How to complete this task –
Each record below should be given again exactly as it reads.

Data extracts –

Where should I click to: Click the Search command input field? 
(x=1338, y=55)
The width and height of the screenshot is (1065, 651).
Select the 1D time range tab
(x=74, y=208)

Exercise output –
Where should I click to: Click the Search command input field? 
(x=1338, y=55)
The width and height of the screenshot is (1065, 651).
Select the 1D time range tab
(x=74, y=208)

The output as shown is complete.